In case you need a history lesson, Kirk Johnson is the North Preston boxer who won a human rights case against Halifax Regional Police in 2003 for a traffic stop six years previous. The inquiry found police pulled Johnson over because he is Black. 


Kirk Johnson was stopped by police for overly tinted windows. - File
Kirk Johnson was stopped by police for overly tinted windows. - File

“That is one of the premises that African Nova Scotians well know has been used in traffic stops as a justification, much like the broken tail light or expired registration or other small procedural things,” Jones said. 

“We’ve also seen overly tinted windows, which, of course, are generally associated with young Black men, being used as a pretext for stops.
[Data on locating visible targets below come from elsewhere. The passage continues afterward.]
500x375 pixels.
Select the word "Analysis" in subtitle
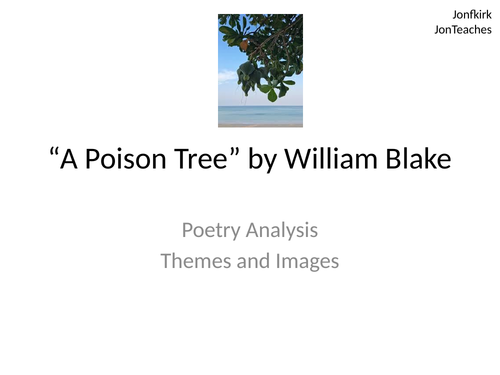(x=282, y=231)
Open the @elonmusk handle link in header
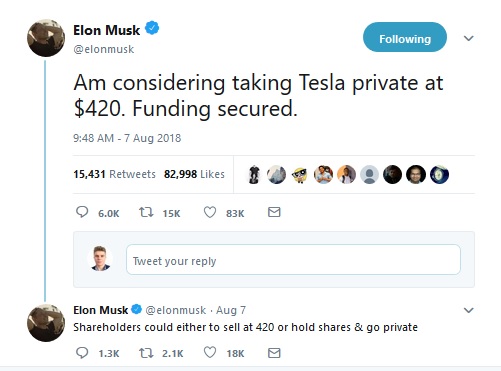This screenshot has width=501, height=371. point(103,49)
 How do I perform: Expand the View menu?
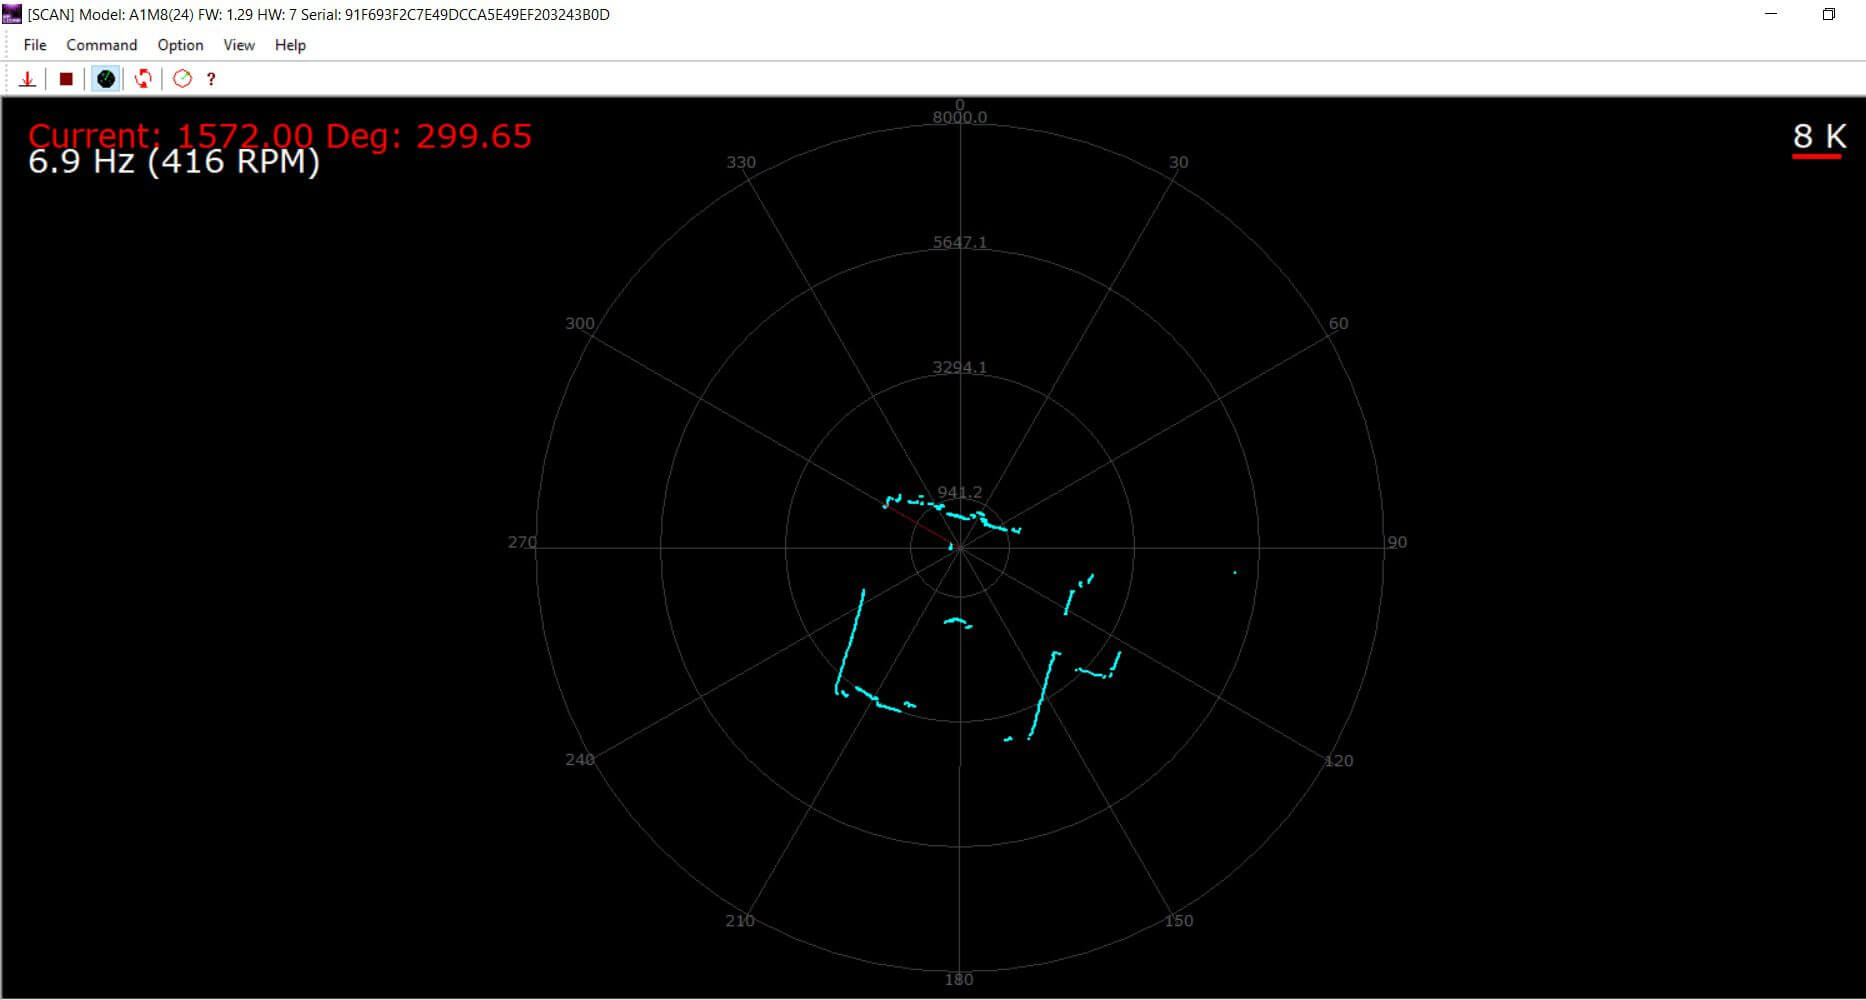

So, it’s not so much that African Nova Scotians may tint more, it’s that a narrative exists that they do. So therefore, if you’re stopping a car with tinted windows, you are likely stopping it because you anticipate that or understand that to be a car full of Black people.” 

Last year a report from Toronto criminologist Scot Wortley concluded Black people were almost six times more likely to be street checked than whites in Halifax. 

Jones doesn’t know if African Nova Scotians tint car windows more than anyone else. “That’s constantly been a stereotype that tinting is A) Black and B) Somewhat shady and criminal,” she said.  

'Public surveillance'

The Chronicle Herald asked Jones if African Nova Scotians might tint car windows simply to avoid being pulled over frequently.  

“Black people in public have no privacy,” she said. “You can’t walk down the street without being stopped. You can’t go in stores to shop. So, part of anti-blackness is this idea that the Black body becomes public property in a certain way and subject to public surveillance.” 

This traces back to lantern laws in New York State, Jones said, “where it was illegal for Black people to walk around at night without shining a lantern. That was an early form of surveillance.” 

Police surveillance -- “things like carding, street checks, traffic stops – are part of that ongoing and historical gaze always turned upon Black people,” she said. 

“Black people search for privacy and autonomy in public continuously,” Jones said. 

“So, it’s not hard to understand that Black people, therefore, when they’re driving and have to enter into public space might want a bit of privacy or a sense of protection.” 

Cycle of stops 

That self-protection is then read as a criminal measure, she said. 

“People think Black people tint their windows because they must be up to no good,” Jones said. “And then it becomes associated with the idea that only drug dealers or pimps or whatever tint their windows, so therefore stopping a car with tinted windows is about criminal activity and not about Blackness. This is one way that we constantly see Black practices that we have to adopt just to live in this world then being stereotyped as negative in some particular way and then becoming a premise to criminalize us further.” 

That’s why Black people talk about the cycle of police stops, she said. 

“If you stop more Black people, you inevitably uncover things, and then that uncovering becomes proof,” Jones said. “So, you’re like every time we stop cars with tinted windows, in a large percentage of them we find contraband. So therefore, stopping cars with tinted windows is legitimate. But you’re only finding more because you’re stopping more. And that’s always been the cycle of the street check.”